Directive: Copy out the lines from the one containing "This screenshot has height=717, width=506." through the one containing "pos(964,44)", both included, leaving out the pictures.

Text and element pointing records
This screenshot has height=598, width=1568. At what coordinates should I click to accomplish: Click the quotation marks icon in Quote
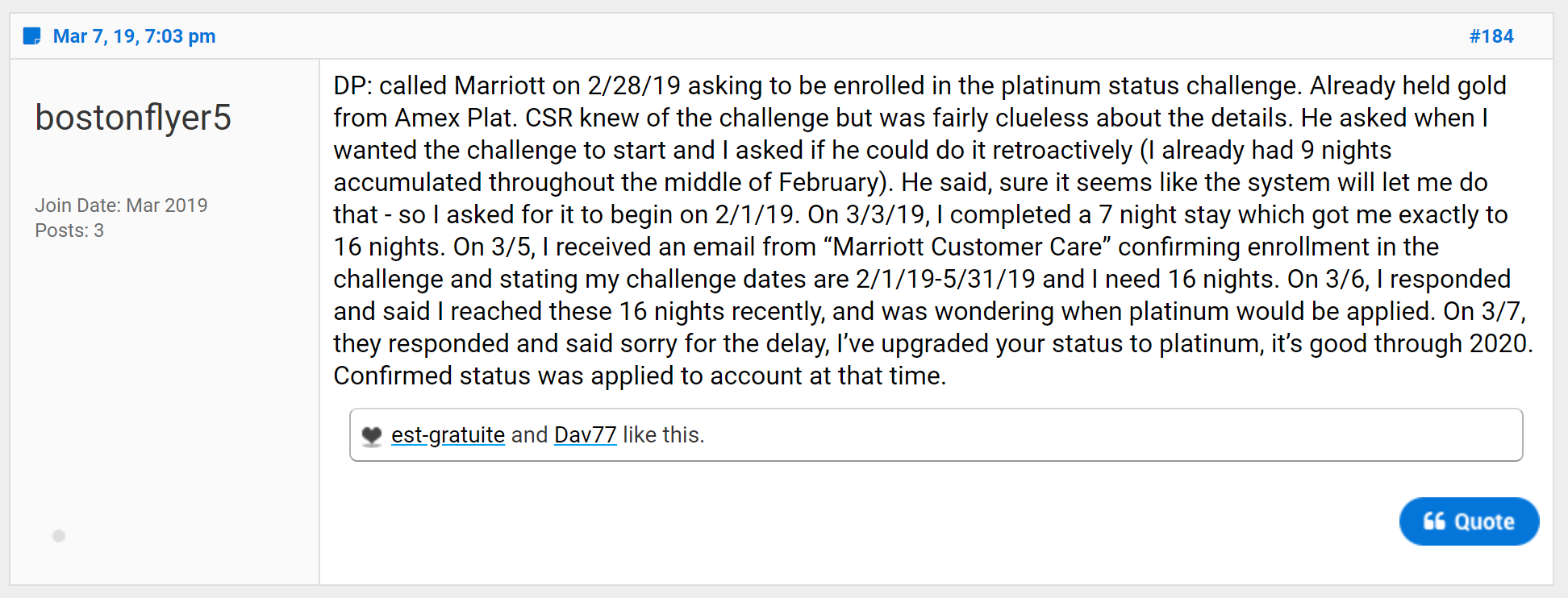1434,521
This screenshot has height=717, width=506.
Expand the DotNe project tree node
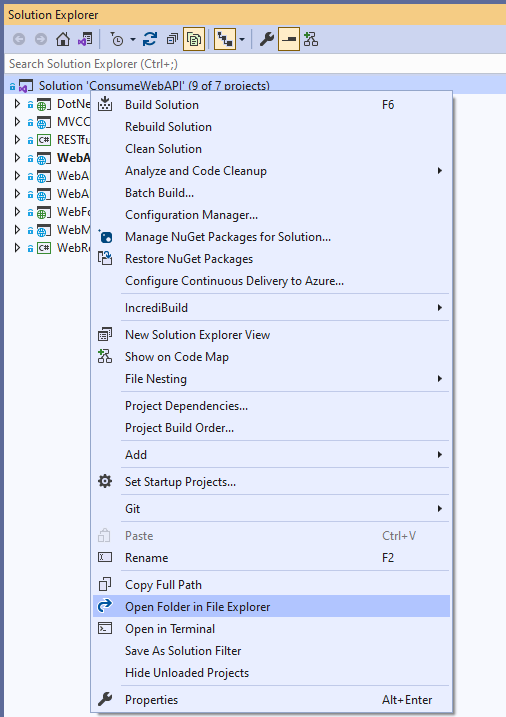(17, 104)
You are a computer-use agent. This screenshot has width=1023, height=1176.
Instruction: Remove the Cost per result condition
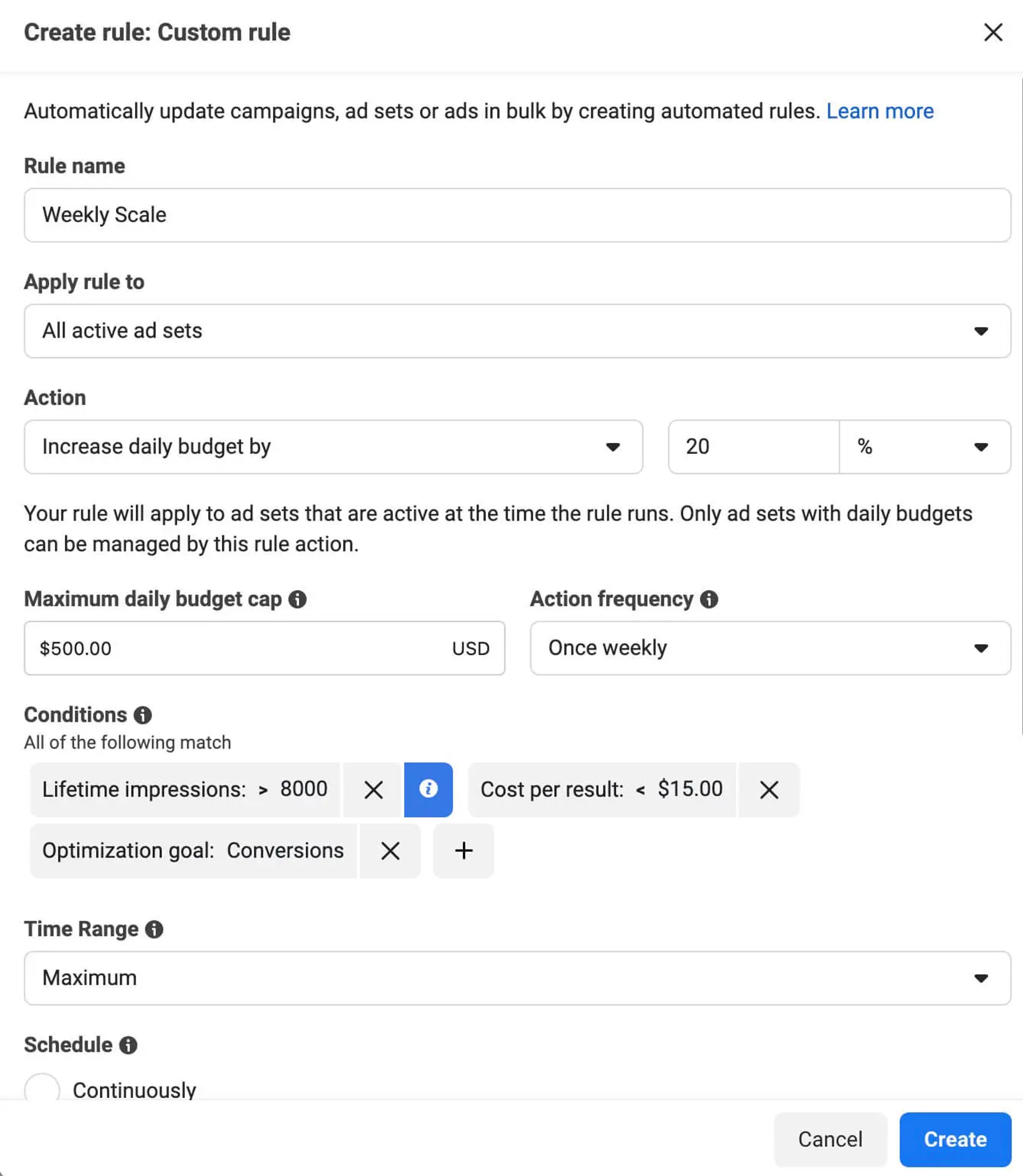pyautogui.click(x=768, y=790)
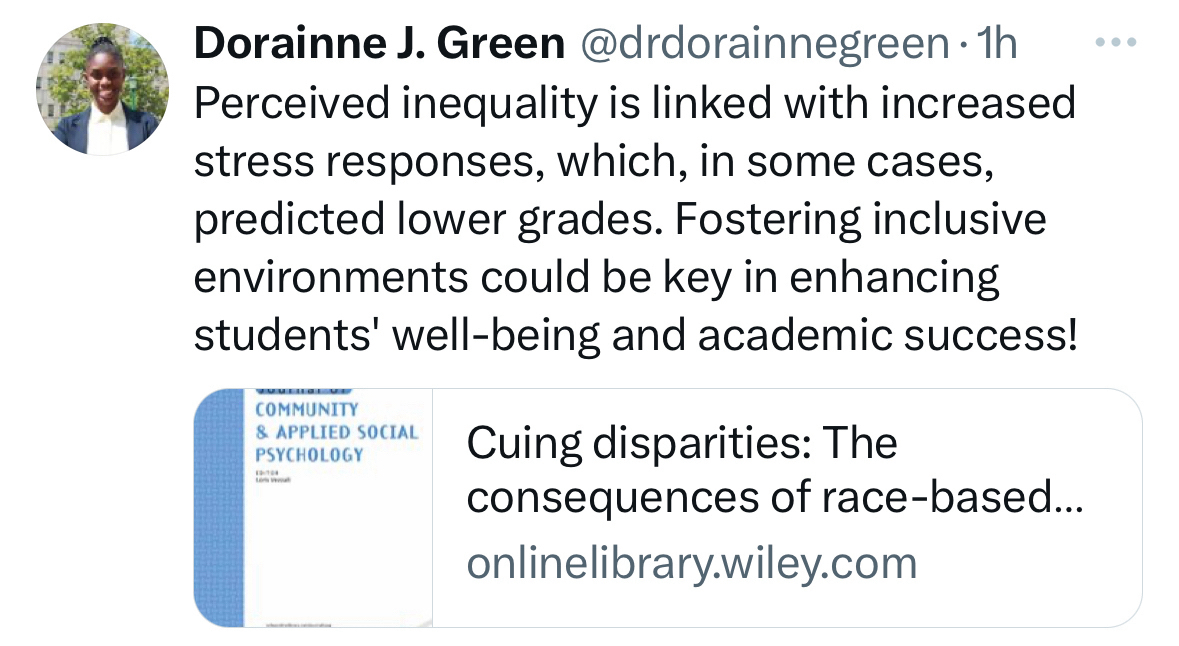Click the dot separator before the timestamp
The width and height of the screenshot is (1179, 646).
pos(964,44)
...
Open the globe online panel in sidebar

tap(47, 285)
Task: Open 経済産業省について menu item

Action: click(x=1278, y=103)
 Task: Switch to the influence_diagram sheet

Result of this exercise:
This screenshot has height=717, width=506.
Expand the DotNe project tree node
(17, 104)
You are a computer-use agent. This screenshot has width=1023, height=1176.
Instruction: Remove the Cost per result condition
pyautogui.click(x=768, y=790)
Click the dot separator before the timestamp
The width and height of the screenshot is (1179, 646).
pos(964,44)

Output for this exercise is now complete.